**Materials provided**
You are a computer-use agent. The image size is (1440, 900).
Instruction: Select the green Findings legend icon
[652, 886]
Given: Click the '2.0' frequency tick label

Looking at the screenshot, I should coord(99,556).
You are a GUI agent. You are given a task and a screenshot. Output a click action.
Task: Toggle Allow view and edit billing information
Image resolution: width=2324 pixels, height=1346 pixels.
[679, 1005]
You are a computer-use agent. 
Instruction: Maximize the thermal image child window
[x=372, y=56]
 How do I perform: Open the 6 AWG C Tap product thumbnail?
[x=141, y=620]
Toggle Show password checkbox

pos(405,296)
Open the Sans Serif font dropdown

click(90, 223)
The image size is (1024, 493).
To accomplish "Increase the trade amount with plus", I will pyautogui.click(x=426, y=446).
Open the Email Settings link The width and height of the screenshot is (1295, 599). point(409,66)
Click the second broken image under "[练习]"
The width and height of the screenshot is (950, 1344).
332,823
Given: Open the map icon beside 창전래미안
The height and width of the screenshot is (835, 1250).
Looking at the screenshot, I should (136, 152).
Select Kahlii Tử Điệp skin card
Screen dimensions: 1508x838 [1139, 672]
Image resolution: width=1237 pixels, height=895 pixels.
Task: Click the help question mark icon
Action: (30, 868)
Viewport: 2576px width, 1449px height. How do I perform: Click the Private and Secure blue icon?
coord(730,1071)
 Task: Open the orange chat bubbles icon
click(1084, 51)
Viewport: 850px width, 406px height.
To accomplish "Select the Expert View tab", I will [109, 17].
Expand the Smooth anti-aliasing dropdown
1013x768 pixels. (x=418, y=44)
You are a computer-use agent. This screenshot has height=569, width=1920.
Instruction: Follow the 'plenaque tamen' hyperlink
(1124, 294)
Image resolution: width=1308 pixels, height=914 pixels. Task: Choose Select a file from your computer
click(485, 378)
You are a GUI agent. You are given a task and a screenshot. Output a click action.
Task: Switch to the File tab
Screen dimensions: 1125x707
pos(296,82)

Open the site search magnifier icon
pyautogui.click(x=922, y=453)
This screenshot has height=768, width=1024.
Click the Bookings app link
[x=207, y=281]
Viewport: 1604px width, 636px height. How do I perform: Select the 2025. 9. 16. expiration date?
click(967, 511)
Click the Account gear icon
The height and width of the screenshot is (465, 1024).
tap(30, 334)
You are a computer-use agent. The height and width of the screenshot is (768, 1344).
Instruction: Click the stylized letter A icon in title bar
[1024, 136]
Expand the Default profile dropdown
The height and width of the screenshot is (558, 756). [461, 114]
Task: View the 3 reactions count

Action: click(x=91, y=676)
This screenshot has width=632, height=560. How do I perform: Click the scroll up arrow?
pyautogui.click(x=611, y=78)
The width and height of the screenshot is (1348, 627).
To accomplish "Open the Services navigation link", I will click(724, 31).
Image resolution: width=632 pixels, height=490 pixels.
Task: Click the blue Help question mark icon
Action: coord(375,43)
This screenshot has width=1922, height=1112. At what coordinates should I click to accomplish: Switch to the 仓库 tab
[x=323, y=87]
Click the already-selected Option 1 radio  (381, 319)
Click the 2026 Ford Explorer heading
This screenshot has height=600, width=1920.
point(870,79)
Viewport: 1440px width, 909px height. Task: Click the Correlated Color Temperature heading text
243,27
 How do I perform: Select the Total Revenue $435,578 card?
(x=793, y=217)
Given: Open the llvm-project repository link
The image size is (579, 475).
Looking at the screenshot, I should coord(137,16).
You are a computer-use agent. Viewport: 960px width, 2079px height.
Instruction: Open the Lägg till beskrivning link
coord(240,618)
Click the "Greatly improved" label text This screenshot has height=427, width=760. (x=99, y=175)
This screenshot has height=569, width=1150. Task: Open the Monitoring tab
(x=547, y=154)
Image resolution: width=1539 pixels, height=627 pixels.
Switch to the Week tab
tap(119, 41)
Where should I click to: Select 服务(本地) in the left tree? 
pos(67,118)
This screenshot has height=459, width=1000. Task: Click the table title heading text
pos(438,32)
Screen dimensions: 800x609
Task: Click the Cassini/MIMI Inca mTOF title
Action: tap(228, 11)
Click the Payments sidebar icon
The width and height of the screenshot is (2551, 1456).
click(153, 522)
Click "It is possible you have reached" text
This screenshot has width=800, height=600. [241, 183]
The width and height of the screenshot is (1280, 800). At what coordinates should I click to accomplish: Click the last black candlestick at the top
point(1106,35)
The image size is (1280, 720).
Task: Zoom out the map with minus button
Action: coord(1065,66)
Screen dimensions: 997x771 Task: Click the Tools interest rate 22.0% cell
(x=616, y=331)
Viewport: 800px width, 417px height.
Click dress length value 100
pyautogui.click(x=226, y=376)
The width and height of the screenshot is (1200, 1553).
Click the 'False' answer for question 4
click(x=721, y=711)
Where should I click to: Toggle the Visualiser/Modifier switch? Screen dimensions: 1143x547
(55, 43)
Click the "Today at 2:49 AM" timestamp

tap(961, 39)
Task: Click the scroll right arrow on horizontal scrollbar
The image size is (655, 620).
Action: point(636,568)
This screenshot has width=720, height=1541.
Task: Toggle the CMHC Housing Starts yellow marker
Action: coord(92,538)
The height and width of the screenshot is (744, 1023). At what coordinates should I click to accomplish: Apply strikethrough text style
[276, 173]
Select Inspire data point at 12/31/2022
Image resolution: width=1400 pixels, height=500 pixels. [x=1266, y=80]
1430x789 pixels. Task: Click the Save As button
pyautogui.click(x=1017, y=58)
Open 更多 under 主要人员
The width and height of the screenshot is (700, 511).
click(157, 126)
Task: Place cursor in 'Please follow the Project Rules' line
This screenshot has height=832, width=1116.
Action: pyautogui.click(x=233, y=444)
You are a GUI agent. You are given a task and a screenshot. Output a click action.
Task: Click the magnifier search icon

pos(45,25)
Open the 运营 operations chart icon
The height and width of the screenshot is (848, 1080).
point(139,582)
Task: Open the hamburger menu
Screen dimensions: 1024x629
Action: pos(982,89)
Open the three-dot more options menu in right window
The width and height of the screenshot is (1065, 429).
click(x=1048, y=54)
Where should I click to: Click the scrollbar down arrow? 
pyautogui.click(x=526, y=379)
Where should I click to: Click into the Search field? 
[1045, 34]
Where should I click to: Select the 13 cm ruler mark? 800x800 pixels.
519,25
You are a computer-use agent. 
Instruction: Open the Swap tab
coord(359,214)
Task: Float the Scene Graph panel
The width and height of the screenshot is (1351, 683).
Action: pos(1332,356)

**What you need to do**
Scan the lines above for "How do I perform: Select the Total" and for "width=760. (x=99, y=175)". Repeat exactly the line holding each of them and every line in between.

**Exercise output**
 How do I perform: Select the Total Revenue $435,578 card?
(x=793, y=217)
Given: Open the llvm-project repository link
The image size is (579, 475).
Looking at the screenshot, I should coord(137,16).
You are a computer-use agent. Viewport: 960px width, 2079px height.
Instruction: Open the Lägg till beskrivning link
coord(240,618)
Click the "Greatly improved" label text This screenshot has height=427, width=760. (x=99, y=175)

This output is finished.